Distributed TensorFlow

Updated at 2018-04-30 15:15

Distributed TensorFlow allows you to share parts of a TensorFlow graph between multiple processes, even on different machines.

Increase iteration speed by scaling up to hundreds of CPUs and GPUs.

Distributed TensorFlow system has three types of processes:

master worker / mw (chief?)
parameter servers / ps
workers / w

What they do:

master worker initializes the model, coordinates the training operations and handles of fault-tolerance of parameter servers and workers.
parameter servers manage the model state in a synced manner e.g. variables and the update operations.
workers do all the intensive parts of the process e.g. pre-processing, loss calculation, backpropagation.

You need more parameter servers to handle a large volume of worker I/O. One parameter server won't be able to take requests from 50 workers.

The same code is often sent to all nodes. Environmental variables are used to execute certain code blocks depending on the node.
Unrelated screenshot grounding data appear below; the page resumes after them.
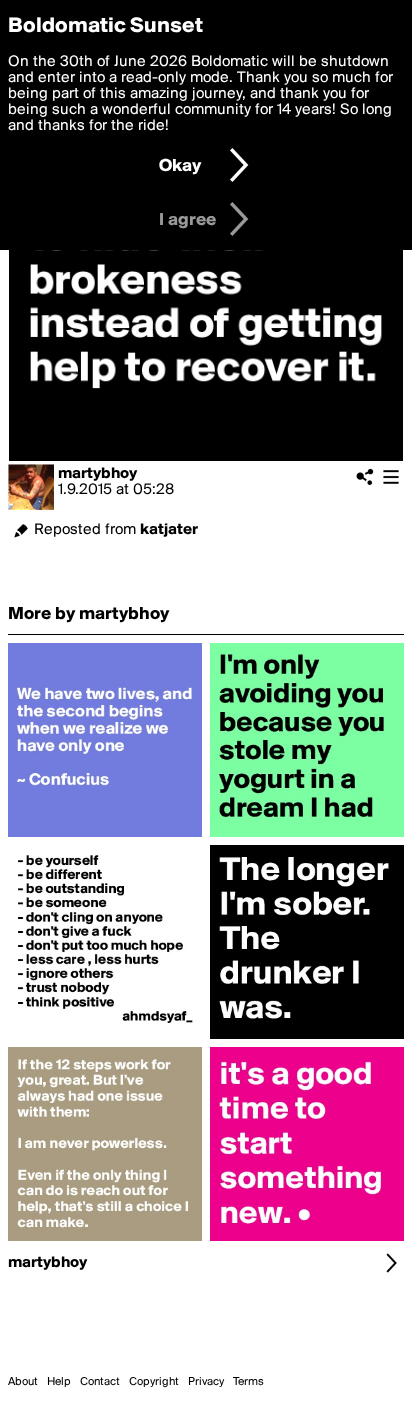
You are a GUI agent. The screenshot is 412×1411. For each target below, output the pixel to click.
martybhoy (97, 474)
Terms (248, 1382)
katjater (169, 530)
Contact (100, 1382)
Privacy (206, 1382)
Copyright (154, 1382)
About (23, 1382)
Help (59, 1382)
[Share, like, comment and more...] (105, 837)
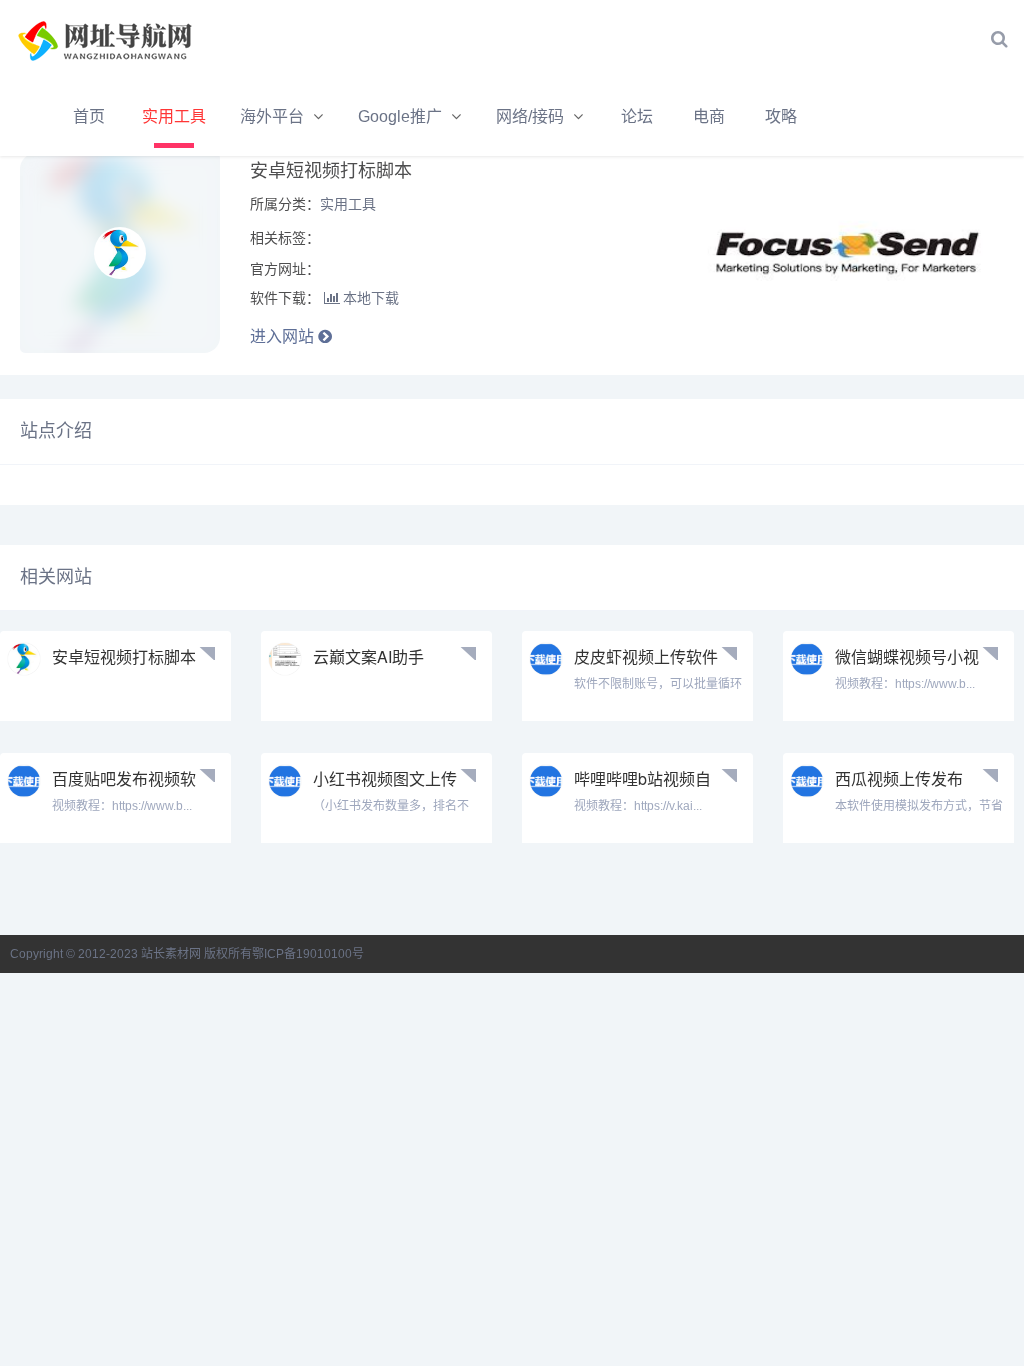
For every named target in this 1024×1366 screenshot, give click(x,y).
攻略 (781, 116)
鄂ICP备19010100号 (308, 954)
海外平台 (272, 116)
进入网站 (284, 336)
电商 (709, 116)
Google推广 (400, 116)
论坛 (637, 116)
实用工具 (174, 116)
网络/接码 (530, 116)
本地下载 (371, 298)
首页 (89, 116)
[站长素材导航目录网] (125, 39)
How to prepare your code for Distributed TensorFlow:

Define tf.train.ClusterSpec, which describes all the tasks and jobs in the cluster.
Define one or more tf.train.Server in that cluster, which corresponds to a particular task in a named job. Each task will typically run on a different machine.
Assign your model to the named jobs.
Setup and launch tf.train.MonitoredTrainingSession

Clusters

Cluster managers like Kubernetes or Bork usually handle creating the ClusterSpec.

Round-robin variables

# define which servers handles which variables
with tf.device("jobs:ps/task:0"):
	...

# assign variables in a round-robin fashion (default)
with tf.device(tf.train.replica_device_setter(ps_tasks=3)):
 	...

# load balancing
greedy = tf.contrib.training.GreedyLoadBalancingStrategy(...)
with tf.device(tf.train.replica_device_setter(ps_tasks=3, ps_strategy=greedy)):
    ...

# you
with ()
	partitioner = tf.fixed_size_partitioner(3)
	embedding = tf.get_variable("embedding", [10000000, 20], partitioner=partitioner)

Sessions

tf.Session knows only about the devices in the local machine.

You have to create multiple tf.train.Server that communicate with each other.

Saving

Always use sharded saving. Otherwise the variables will be written to a single location which will most likely run out of memory with big models.
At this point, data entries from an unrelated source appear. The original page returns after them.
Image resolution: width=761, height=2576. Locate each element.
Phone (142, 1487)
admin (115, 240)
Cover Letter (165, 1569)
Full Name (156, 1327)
saver = tf.train.Saver(sharded=True)
...
if is_chief ad step % 1000 == 0:
    saver.save(sess, "/home/hello/...")

Running

with tf.train.MonitoredTrainingSession(server.target, is_chief) as sess:
    while not sess.should_stop():
        sess.run(train_op)

Easy chief recovery with restore from checkpoint, random initialization or recovery. run() automatically recovers from PS failures and can trigger hooks.

Fault tolerance

Worker fails => workers are stateless so you can just have cluster manager to bring a new online
Parameter server fails => parameter servers are stateful and master worker is responsible of noticing ps going down, halt workers, boot new up and restore parameters from the last checkpoint
Master worker fails => interrupt operations and wait until new master is found

High-level API

You can use estimators to use distributed TensorFlow without touching the low-level code.

# how to distribute your model
distribution = tf.contrib.distribute.MirroredStrategy(num_gpus=2)
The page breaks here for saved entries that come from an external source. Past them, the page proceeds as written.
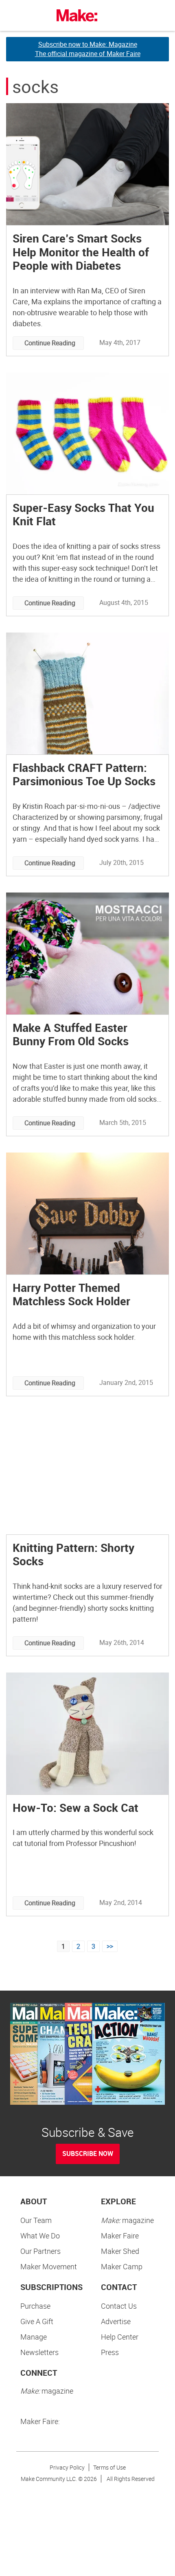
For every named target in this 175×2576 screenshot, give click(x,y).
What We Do (40, 2235)
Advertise (116, 2321)
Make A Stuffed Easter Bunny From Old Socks (71, 1034)
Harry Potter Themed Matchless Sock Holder (71, 1294)
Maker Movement (48, 2266)
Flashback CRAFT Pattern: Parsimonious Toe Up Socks (84, 774)
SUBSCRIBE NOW (87, 2153)
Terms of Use (109, 2467)
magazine (127, 2220)
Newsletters (39, 2352)
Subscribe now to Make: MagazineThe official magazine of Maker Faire (87, 49)
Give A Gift (36, 2321)
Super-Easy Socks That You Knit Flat (83, 514)
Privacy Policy (67, 2467)
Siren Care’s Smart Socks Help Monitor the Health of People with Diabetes (81, 251)
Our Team (36, 2220)
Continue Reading (49, 342)
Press (110, 2352)
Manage (33, 2337)
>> (110, 1946)
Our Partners (40, 2251)
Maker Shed (120, 2251)
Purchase (35, 2306)
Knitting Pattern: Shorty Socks (73, 1554)
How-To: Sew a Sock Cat (75, 1807)
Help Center (119, 2337)
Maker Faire (120, 2235)
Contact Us (119, 2306)
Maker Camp (121, 2266)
run_config = tf.estimator.RunConfig(distribute=distribution)

classifier = tf.estimator.Estimator(
    model_fn=model_function,
    model_dir=model_dir,
    config=run_config,
)

Input Data

tf.data has three sets of tools:

Extract data from various data sources.
Transform data from a format to another.
Load data to the devices e.g. GPUs or TPUs.

Extract:

files = tf.data.Dataset.list_files(pattern)
dataset = tf.data.TFRecordDataset(files, num_parallel_reads=32)

Transform:

dataset = dataset.shuffle(10000)
dataset = dataset.repeat(NUM_EPOCHS)
dataset = dataset.map(lambda x: tf.parse_single_exmaple(x, features))
dataset = dataset.batch(NUM_BATCH)

Load:

iterator = dataset.make_one_shot_iterator()
features = iterator.get_next()

TF

Each call to tf.Session() creates a separate execution engine. Execution engine is the process that stores variables and runs operations. Execution engines are don't share knowledge by default.

import tensorflow as tf

variable = tf.Variable(initial\_value=0.0)

sess1 = tf.Session()
sess1.run(tf.global\_variables\_initializer())

sess2 = tf.Session()
sess2.run(tf.global\_variables\_initializer())

print("Initial value of var in session 1:", sess1.run(var))
print("Initial value of var in session 2:", sess2.run(var))

sess1.run(var.assign\_add(1.0))

print("Value of var in session 1:", sess1.run(var))
print("Value of var in session 2:", sess2.run(var))

In Distributed TensorFlow

each process runs a special execution engine; a TensorFlow server
TensorFlow servers form a cluster
each server in the cluster is also known as a task